It was no secret that I was disappointed to be on this team when I found out at training camp.

The second my name was called I looked up to keep tears from coming down. I didn’t want to be on an all-girls team, I didn’t know or bond with these girls the way I did with others, I didn’t feel myself around them, I truly think they’re the only 6 people of my whole squad (60 of us) I didn’t connect with during the week. I didn’t even know most of their names. But there I was, on this team of strangers, about to have a night on the town and meet civilization for the first time in 5 days. The emotions are endless….pissed, peeved, sad, regretful, blah. Almost a month and a ½ later I finally have an uncanny peace about this. I don’t know whether questioning my motives, freedom of femininity, or their fiercely persistent kindness (emails, texts, snail mail, attempts at Skype ;]), has something to do with it, but I know it is divine. Praise be to God.

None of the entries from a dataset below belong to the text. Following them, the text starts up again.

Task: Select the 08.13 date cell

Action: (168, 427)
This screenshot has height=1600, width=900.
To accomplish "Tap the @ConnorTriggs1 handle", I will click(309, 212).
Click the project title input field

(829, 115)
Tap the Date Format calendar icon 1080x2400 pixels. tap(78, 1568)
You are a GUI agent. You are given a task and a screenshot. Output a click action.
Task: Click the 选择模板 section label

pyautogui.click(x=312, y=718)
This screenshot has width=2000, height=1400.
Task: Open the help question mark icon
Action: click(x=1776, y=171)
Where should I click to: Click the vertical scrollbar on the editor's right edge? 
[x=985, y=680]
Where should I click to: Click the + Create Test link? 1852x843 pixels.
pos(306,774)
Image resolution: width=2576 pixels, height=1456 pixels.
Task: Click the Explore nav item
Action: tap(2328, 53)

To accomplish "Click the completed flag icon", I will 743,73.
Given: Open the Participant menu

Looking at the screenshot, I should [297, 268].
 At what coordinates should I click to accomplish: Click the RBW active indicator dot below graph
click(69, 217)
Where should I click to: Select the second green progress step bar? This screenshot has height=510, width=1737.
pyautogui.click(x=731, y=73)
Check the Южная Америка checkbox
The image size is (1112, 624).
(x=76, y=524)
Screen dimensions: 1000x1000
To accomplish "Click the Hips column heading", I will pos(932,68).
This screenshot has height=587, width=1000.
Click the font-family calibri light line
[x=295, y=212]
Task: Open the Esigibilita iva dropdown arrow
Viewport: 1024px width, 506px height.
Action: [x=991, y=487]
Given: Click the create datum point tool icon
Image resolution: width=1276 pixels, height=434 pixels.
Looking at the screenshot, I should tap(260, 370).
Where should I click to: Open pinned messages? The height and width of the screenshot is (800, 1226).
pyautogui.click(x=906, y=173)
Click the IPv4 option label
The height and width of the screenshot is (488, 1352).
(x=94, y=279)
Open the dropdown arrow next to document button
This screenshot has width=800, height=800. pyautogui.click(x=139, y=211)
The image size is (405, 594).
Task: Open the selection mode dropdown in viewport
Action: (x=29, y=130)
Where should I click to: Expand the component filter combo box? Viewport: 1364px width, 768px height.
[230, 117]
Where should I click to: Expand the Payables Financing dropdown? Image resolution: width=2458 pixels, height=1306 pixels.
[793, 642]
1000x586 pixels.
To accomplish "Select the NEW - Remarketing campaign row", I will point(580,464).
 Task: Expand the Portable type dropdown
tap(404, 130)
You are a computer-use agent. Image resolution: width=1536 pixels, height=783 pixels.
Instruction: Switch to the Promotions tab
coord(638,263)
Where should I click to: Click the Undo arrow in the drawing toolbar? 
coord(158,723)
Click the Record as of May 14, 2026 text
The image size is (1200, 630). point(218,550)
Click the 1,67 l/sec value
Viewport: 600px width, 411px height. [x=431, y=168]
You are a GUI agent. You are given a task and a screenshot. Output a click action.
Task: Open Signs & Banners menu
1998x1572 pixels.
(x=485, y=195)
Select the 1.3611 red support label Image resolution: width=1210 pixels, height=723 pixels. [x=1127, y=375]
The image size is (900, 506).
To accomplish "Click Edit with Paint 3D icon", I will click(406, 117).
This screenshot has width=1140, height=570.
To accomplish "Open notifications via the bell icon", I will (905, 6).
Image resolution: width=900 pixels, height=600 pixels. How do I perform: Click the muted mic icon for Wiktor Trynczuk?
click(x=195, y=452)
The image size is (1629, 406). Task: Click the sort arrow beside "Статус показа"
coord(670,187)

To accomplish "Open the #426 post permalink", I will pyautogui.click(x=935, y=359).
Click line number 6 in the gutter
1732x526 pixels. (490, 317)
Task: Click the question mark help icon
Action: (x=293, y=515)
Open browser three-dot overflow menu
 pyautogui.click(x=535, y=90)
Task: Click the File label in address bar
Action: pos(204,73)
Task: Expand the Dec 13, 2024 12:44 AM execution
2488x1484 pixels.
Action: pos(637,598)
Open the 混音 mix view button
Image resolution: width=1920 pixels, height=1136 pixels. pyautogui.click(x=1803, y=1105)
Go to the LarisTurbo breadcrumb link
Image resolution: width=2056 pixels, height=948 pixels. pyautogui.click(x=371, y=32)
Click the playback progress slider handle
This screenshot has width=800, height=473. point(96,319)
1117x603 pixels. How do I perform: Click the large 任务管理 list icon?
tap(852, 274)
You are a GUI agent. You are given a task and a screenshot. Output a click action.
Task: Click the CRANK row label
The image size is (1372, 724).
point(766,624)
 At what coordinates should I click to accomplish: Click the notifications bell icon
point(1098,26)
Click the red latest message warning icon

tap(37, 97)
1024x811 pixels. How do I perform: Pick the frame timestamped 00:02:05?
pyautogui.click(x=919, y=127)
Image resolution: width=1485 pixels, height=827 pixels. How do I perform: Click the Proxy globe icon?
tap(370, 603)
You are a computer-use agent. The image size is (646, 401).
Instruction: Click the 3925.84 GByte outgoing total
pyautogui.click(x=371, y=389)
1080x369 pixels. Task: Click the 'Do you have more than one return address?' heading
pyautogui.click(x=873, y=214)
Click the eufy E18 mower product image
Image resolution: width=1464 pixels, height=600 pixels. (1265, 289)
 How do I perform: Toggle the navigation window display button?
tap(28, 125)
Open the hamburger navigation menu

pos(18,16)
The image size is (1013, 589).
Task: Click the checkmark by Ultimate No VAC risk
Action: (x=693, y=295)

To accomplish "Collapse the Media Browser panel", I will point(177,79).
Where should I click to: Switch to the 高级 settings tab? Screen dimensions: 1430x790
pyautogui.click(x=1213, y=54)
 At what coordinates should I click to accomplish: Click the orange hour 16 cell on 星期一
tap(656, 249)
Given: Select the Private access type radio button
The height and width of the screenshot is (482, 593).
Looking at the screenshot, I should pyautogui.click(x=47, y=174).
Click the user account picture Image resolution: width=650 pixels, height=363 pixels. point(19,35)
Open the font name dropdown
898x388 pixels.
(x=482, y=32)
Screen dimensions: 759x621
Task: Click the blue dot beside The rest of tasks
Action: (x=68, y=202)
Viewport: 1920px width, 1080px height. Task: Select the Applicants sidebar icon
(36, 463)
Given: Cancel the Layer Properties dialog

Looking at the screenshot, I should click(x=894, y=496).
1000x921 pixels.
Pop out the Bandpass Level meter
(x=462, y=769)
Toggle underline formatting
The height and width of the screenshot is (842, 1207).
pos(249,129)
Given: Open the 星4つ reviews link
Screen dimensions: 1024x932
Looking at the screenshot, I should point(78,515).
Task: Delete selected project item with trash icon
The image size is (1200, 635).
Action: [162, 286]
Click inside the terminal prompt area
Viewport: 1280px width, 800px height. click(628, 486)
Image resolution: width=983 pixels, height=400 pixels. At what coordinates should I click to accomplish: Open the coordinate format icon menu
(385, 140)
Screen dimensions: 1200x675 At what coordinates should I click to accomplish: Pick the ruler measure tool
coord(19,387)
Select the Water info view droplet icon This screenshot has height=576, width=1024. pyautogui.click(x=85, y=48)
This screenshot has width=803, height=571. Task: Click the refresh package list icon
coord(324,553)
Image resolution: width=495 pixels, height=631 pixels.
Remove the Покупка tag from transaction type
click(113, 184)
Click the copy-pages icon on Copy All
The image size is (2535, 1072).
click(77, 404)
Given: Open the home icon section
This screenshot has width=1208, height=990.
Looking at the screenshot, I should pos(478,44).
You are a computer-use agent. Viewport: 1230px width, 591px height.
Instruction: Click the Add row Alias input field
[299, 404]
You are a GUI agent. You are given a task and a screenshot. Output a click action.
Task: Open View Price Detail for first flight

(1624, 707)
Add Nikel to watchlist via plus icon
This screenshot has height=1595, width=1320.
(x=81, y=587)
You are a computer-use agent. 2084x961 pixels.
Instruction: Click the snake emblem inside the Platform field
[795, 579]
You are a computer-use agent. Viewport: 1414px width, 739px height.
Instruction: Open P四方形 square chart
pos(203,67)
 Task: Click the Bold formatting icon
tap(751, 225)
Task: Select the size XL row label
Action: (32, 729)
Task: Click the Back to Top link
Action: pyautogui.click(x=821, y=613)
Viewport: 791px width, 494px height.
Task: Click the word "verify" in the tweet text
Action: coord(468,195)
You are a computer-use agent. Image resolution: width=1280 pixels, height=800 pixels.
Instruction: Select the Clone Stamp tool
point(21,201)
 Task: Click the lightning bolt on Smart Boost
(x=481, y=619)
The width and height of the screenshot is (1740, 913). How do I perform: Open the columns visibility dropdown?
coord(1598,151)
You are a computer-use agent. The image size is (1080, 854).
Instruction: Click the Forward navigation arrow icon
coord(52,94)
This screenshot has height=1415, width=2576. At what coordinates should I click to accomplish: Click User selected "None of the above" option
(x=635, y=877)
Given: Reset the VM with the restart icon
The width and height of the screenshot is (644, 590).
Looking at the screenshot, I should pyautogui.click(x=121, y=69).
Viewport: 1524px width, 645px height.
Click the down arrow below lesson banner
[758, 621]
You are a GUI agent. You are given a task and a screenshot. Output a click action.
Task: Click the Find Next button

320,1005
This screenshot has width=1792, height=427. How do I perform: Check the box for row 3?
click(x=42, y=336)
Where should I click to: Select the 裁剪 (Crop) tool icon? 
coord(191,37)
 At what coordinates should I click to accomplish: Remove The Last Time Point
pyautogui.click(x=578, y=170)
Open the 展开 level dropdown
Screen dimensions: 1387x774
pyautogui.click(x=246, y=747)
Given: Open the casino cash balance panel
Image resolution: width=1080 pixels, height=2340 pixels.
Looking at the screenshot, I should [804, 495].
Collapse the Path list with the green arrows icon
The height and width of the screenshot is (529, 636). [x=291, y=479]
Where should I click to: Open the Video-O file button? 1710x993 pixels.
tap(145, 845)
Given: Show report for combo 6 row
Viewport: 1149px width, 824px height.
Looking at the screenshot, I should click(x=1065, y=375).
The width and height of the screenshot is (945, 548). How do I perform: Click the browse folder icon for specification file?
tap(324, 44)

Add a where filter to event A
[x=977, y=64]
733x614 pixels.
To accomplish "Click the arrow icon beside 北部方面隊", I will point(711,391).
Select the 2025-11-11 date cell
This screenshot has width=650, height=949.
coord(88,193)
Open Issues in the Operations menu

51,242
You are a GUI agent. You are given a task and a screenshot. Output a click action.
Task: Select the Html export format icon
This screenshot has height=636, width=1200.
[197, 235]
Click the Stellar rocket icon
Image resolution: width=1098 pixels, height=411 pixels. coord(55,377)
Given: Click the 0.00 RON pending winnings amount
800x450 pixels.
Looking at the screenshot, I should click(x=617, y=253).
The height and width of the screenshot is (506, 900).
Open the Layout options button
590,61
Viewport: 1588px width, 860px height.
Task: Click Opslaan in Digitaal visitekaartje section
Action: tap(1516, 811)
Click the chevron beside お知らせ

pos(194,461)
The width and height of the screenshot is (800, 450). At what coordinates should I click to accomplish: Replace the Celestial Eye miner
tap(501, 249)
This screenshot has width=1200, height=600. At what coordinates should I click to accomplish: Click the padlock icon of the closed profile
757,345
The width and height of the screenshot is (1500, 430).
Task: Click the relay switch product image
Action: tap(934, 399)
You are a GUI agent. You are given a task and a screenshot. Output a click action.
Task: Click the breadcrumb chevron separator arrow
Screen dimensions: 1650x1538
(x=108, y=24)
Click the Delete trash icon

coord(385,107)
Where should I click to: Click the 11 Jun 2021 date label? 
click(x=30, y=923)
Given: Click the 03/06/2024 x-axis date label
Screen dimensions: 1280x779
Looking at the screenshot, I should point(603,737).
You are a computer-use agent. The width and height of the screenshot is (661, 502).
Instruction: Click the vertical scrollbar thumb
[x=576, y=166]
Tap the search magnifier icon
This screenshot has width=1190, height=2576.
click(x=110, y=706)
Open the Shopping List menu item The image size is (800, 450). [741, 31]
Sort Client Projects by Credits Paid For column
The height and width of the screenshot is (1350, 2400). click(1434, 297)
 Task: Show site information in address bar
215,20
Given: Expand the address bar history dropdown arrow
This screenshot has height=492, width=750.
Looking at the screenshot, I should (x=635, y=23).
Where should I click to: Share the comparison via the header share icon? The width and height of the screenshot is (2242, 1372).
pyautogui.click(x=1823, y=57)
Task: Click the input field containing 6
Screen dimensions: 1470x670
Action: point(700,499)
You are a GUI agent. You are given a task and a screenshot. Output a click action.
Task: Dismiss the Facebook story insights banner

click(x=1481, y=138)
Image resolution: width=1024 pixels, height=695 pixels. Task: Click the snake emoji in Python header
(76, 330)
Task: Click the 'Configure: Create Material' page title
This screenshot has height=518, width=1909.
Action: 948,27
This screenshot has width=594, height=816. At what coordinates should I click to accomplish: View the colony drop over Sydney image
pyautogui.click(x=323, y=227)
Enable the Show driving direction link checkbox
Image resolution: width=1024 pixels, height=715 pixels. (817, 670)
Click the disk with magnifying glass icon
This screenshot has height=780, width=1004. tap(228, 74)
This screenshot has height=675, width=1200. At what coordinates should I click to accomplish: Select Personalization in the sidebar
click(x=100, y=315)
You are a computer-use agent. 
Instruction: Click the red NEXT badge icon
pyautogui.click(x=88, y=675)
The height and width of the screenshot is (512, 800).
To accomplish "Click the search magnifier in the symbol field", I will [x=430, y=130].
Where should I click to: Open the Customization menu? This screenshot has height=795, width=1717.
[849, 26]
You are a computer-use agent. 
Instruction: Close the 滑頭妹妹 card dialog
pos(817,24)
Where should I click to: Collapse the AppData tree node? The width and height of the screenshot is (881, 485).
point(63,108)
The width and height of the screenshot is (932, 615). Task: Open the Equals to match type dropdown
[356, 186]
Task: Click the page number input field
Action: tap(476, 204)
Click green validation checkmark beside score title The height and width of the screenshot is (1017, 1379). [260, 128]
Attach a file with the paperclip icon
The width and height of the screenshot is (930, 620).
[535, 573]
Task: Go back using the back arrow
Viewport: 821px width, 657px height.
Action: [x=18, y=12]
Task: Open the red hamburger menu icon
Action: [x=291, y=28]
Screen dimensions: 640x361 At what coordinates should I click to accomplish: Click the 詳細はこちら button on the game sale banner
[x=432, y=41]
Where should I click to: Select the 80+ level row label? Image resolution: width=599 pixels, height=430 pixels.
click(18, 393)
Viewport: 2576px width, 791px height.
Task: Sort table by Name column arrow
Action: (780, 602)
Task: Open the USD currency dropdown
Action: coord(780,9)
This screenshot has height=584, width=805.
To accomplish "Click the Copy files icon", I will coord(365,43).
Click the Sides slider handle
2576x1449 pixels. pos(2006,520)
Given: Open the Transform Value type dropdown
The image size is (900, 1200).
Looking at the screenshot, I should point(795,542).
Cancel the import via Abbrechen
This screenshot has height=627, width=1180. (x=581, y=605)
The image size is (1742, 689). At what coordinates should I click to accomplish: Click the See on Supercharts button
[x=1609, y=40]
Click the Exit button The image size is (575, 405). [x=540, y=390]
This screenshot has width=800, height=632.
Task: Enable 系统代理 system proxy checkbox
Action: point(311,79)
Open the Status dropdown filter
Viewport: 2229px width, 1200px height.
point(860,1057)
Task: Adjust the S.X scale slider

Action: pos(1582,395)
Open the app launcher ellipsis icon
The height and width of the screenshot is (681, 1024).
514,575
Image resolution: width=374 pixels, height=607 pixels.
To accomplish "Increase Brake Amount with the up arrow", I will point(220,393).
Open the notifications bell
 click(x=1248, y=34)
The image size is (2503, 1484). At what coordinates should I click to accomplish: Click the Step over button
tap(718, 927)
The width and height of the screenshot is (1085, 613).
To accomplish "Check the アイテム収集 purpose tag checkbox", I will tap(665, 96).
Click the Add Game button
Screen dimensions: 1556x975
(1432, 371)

In Matthew 14, Jesus found out that John the Baptist was killed. He didn’t die peacefully; his head was delivered on a PLATTER. Verses 13-14 read, “When Jesus heard what had happened to John, he left in a boat and went to a lonely place by himself. But the crowds heard about it and followed him on foot from the towns. When he arrived, he saw a great crowd waiting. He felt sorry for them and healed those who were sick.” Reread that? He heard what happened to John the Baptist and set forth to a lonely place. Once he got there, people were all around, so he HEALED them. I can’t imagine the agony He was in, but He chose to keep on. True that, Jesus. Thank You for being the best example imaginable.

I have a choice every day, every moment of every day. I will have a choice every day next year, and every day is not promised another. Why wait to die to Him?